──────── SELECTED EXCERPT
At the intersection of lines AMG95-1 and FAST, the Moho depth is 22.3 and 34 km, respectively. The unreversed ray coverage and the significant offset of the seismic stations relative to the shot line are likely to be the main reasons for the differences. Although the intersection is at an unconstrained location for both lines, this is a quite significant difference, especially when considering that both lines incorporate gravity data in the velocity modelling.

It should be noted that the publications on the FLARE survey use the term ‘basement’ in the meaning of ‘seismic basement’ corresponding to a strong sub-basalt reflection and not crystalline basement (e.g. Fliedner & White 2001; Fruehn et al. 2001). In Fliedner & White (2003, p. 356, fig. 11), the depth to crystalline basement along line FLARE-1 is interpreted at a depth of 10–12 km, whereas the modelled seismic basement is only 5–7 km deep (Fig. 4).
────────────────
> _DIRECTIVE_:
Duplicate the seismic survey passage word for word, starting with "At the intersection" and going on through "the velocity modelling.". The data that comes next has no connection to the seismic survey passage.
──────── EXCERPTED RECORDS
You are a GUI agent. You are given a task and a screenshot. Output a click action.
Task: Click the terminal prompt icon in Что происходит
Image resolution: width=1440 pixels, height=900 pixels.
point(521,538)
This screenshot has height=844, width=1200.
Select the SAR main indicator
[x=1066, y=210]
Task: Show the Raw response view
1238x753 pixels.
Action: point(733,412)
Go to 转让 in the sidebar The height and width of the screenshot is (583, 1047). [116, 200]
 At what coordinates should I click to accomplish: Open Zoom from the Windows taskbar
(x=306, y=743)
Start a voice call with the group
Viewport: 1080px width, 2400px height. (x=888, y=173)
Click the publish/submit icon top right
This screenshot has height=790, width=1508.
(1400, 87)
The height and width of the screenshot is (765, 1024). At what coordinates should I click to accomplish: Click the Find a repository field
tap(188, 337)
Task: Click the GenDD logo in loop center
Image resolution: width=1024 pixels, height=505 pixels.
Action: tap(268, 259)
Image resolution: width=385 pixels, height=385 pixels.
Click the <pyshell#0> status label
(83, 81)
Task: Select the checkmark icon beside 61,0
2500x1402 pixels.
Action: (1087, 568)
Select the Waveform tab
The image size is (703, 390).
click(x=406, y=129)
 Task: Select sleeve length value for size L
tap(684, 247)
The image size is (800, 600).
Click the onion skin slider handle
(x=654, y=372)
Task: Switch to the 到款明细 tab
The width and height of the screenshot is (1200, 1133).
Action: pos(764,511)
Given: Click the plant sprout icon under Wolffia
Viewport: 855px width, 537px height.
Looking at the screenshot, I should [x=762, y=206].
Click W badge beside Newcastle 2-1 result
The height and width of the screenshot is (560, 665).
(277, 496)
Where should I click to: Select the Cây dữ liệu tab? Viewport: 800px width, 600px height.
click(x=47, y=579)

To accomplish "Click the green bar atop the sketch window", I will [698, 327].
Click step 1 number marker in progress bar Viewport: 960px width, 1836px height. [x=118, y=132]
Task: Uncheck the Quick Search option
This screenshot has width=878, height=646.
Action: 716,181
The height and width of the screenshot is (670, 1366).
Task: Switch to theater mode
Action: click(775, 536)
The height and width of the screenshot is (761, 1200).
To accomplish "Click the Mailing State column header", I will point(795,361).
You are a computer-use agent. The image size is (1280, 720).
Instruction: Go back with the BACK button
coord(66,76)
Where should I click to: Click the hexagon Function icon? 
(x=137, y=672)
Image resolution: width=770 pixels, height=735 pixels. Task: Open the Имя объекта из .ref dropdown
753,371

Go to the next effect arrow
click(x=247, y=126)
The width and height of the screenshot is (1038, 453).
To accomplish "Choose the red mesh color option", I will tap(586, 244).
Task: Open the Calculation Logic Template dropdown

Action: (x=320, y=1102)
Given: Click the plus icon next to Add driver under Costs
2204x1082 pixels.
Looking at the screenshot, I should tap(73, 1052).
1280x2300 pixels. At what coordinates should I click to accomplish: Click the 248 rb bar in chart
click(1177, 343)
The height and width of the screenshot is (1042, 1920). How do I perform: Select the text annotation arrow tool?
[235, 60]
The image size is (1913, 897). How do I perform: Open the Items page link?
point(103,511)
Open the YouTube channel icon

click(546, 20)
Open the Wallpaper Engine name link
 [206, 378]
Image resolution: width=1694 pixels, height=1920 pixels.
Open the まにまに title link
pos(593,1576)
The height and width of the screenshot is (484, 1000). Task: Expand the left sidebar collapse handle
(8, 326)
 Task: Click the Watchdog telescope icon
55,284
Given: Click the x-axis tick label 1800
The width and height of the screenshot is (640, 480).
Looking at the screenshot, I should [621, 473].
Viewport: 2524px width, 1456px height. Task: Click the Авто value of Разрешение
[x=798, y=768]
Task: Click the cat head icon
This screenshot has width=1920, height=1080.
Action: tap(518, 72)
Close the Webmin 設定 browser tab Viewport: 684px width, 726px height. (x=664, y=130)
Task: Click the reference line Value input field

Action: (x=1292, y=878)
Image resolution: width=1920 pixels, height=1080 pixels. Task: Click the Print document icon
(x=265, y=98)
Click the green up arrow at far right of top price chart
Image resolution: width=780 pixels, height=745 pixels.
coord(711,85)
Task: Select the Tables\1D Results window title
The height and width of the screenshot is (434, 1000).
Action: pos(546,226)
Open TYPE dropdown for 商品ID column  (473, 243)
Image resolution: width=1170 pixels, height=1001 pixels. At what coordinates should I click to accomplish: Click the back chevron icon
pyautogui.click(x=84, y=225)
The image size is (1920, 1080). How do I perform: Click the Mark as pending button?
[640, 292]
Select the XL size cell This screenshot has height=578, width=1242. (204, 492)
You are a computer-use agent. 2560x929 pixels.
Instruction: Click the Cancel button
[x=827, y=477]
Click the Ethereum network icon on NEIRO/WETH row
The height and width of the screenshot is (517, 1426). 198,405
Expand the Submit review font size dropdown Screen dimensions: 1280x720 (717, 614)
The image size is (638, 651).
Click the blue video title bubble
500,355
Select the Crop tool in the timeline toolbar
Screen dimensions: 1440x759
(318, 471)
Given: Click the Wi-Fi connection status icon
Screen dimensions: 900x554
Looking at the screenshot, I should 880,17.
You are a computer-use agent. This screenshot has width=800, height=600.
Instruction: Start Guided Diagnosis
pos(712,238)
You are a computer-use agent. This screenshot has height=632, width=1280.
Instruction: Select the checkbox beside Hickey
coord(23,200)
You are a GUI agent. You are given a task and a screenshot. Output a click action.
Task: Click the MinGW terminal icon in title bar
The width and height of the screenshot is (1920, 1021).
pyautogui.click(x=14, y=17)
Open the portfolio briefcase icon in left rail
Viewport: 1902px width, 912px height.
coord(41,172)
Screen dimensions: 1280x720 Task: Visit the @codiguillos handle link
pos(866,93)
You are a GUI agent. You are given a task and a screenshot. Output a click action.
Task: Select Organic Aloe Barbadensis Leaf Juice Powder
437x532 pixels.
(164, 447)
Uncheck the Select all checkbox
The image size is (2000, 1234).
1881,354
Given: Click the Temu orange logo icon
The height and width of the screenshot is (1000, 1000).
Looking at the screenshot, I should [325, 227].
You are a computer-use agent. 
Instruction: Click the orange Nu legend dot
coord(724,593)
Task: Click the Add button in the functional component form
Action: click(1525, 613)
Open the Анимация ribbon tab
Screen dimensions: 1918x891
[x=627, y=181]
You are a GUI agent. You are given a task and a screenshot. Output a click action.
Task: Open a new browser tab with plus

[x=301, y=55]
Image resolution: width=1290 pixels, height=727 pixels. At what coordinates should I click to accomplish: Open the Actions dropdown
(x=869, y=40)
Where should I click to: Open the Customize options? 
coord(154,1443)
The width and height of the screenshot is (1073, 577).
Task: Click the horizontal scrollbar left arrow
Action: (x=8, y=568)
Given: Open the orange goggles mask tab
────────────────
> _WRITTEN RESPONSE_:
At the intersection of lines AMG95-1 and FAST, the Moho depth is 22.3 and 34 km, respectively. The unreversed ray coverage and the significant offset of the seismic stations relative to the shot line are likely to be the main reasons for the differences. Although the intersection is at an unconstrained location for both lines, this is a quite significant difference, especially when considering that both lines incorporate gravity data in the velocity modelling.